Я вынимаю плеер из ушей и ложусь на моховую перину. Смотрю на белую морось и черную лаву. Вдали вопит птица. Другая птица резко исчезает в тумане, как черная стрелка, которую быстро двигают по пустому экрану компьютера. Пробую заплакать. Не выходит. Слезы кончились. Последняя слеза в долине утекла к морю. Я кончил свой отвязный лайф. Теперь ты придешь мне на смену, сынок. Я передаю тебе слезную эстафету. Но что это: из тумана шерстится что-то белое. Эй! Нет… Лучше пусть меня улучат в небо, а то я уже тут, на этой хейди, совсем хейданулся, у меня уже галлюцинации начались… Ну-ну… Буду здесь лежать, пока что-нибудь не произойдет, пока кто-нибудь не придет, скаут или Бог, или черепастая с косой не заставит меня окосеть…
В этой лаве из всех ростков быстрее всего растет моя щетина. Я — маленький горячий предмет на фотографии из космоса. Если б у меня была с собой ручка, я бы протянул руку за скомканной пачкой из-под «Принца», распотрошил ее и написал бы на обороте: «Мама! Прости меня, мне просто захотелось пивка. Я буду скучать по тебе — если мертвые могут скучать. Твой Хлин. P. S. А отцом был я. (Сорри)» — и положил бы во внутренний карман. Ворон выклюет мне глаза, но до прощальной записки не доберется. Нет… Постскриптум я бы вычеркнул. Жаль, что мне не удалось по-нормальному проститься с Катариной перед отъездом. «Igen». Но больше всего меня волнует, что когда меня найдут, то подумают, что я слушал «Второй» канал.
Блеяние режет уши. Я просыпаюсь после короткого сна, который, наверно, продолжался лет сто. Чувствую себя выброшенным ребенком, который благодаря божественному провидению как-то выжил и теперь празднует тридцать четвертый год своей жизни здесь, в лавовой пещере. Очки запотели. Нулевая невидимость. Блеяние оказалось ягненком (ц. 25 000). Он забрел ко мне и теперь отчаянно блеет в темноту. Распылитель сменился поливом из шланга. Туман на месте, но к нему прибавился дождь под углом сорок пять градусов. Косыми чертами, как в прогнозе погоды. Я отдан во власть холода, он вгрызается в мои кости. Я стучу зубами под блеющее соло. Я сажусь на кейт-мосс-мокрый-зад и на мгновение заглядываю белокурому существу в глаза. 1345, и семь ягод уже выстроилось в очередь в прямой кишке. Но теперь, когда у меня появилась компания, стало полегче. Два глупыша, отбившиеся от матери. Наверно, и мне надо было позвать: «Мама!» Но после семидесяти «ме» с меня хватит. Животные хороши только в тарелках. Я врубаю плеер, но батарейка села. Значит, никакой музыки не предвидится, кроме этой одинокой однообразной ме-ме-мелодии, — то есть нет, в придачу к ней еще неистовая барабанная дробь моих зубов под аккомпанемент урчащего живота.

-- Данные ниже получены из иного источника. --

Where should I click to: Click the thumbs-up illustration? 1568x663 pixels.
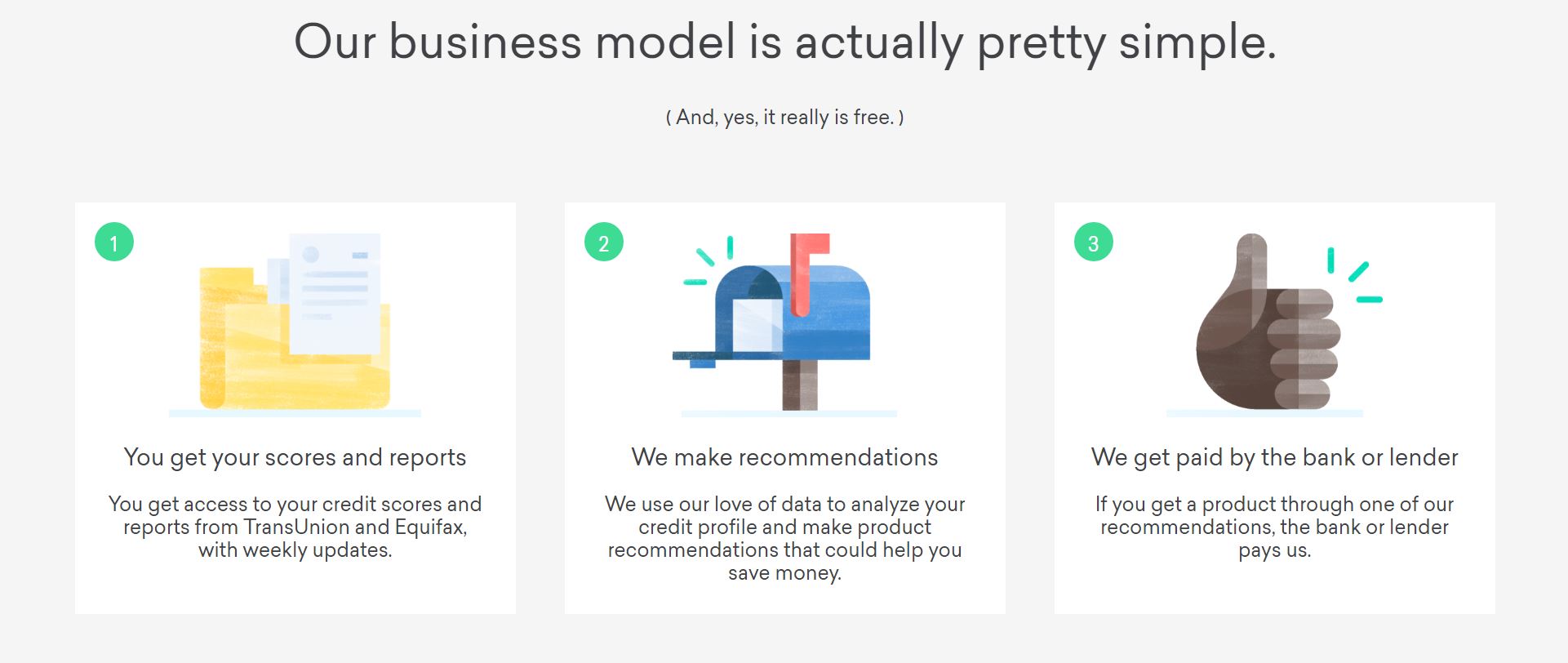[1268, 322]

Я срываю пучок мха и кидаю в ягненка. Он на секунду замолкает, а потом продолжает блеять, как любитель на эстраде, который уже весь выдохся, а все равно упорно долдонит «I love you». Напоминает Хофи. Я трогаю его за зад. Ягненок вылетает из пещеры, но потом возвращается. И блеет. От этого хочется бле…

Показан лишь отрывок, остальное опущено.